Bioinspired Stochastic Design: Tough and Stiff Ceramic Systems

Ceramics possess desirable stiffness, compressive strength, and thermal properties compared to alternative material classes. Despite this, the adoption of ceramics into advanced industries has been hindered by their inherent brittleness. Using a state-of-the-art manufacturing platform, the authors incorporate disordered microstructural features inspired by those found in natural, impact-resistant organisms using tessellated ceramic cells. To precisely mimic these natural patterns, a disorder parameter is introduced to modulate the stochasticity of the ceramic architectures.
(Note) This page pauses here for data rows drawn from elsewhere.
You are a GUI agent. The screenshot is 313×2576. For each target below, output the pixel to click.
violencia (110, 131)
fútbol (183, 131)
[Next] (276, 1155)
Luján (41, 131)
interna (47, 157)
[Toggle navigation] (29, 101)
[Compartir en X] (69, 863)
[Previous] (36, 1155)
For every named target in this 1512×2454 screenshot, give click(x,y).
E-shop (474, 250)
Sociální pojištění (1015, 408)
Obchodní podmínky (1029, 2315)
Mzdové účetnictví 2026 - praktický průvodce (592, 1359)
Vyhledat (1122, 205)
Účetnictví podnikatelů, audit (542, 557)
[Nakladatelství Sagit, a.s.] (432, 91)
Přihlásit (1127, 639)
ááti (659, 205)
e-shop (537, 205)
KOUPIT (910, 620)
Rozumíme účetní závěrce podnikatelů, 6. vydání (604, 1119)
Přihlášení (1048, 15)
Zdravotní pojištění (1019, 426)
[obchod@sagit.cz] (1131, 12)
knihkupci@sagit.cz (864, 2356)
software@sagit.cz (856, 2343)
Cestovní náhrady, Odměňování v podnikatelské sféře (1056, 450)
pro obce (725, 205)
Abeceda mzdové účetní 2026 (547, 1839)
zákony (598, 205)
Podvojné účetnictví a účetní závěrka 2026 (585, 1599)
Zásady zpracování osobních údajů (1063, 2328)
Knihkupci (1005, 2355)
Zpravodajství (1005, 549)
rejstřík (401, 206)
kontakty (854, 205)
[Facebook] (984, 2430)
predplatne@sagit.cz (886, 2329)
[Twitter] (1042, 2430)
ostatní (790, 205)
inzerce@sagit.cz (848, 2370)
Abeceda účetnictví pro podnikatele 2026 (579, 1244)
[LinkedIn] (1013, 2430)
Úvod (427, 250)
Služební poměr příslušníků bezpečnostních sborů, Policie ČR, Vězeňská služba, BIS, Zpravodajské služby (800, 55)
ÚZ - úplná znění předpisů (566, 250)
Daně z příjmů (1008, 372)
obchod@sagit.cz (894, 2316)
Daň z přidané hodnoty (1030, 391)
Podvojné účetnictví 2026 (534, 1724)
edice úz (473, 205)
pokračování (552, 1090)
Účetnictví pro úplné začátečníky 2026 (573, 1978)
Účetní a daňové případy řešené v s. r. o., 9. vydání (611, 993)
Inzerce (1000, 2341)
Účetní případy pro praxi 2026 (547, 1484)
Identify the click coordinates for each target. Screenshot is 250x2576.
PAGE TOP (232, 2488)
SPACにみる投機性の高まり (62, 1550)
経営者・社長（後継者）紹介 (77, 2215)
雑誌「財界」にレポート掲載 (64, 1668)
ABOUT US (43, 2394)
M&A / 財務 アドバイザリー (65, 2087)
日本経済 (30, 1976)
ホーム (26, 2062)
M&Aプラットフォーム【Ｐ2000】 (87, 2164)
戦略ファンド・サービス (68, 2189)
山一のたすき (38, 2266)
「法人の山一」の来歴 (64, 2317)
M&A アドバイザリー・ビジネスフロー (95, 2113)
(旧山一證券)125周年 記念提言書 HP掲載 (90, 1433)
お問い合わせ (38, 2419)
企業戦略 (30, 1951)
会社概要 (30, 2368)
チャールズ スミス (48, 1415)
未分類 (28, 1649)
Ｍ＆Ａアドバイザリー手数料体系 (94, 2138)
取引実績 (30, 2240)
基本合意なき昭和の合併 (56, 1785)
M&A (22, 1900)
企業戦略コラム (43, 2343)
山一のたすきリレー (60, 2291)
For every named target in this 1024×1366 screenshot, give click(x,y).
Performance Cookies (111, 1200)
By modifying simple geometrical features such as cut depth and the disorder parameter, the energy absorption is dramatically improved, and the stiffness of the system can be tailored. It is found that the stochastic designs exhibit elevated damage tolerance, denoted by higher dynamic energy absorption (up to 330% for the 3rd impact) and stiffness (up to 200% for the 3rd impact) than both monolithic and perfectly hexagonal architectures. The results show a superior multi-hit resistance owing to optimal cut depth and stochasticity which give access to extrinsic toughening mechanisms that can be influenced through design parameters. This highly-scalable, digital manufacturing platform for creating numerically programmable architectures propels the automated production of intelligent, high-performance, and tailorable ceramic systems for industrial applications in aerospace, protective devices, and medicine.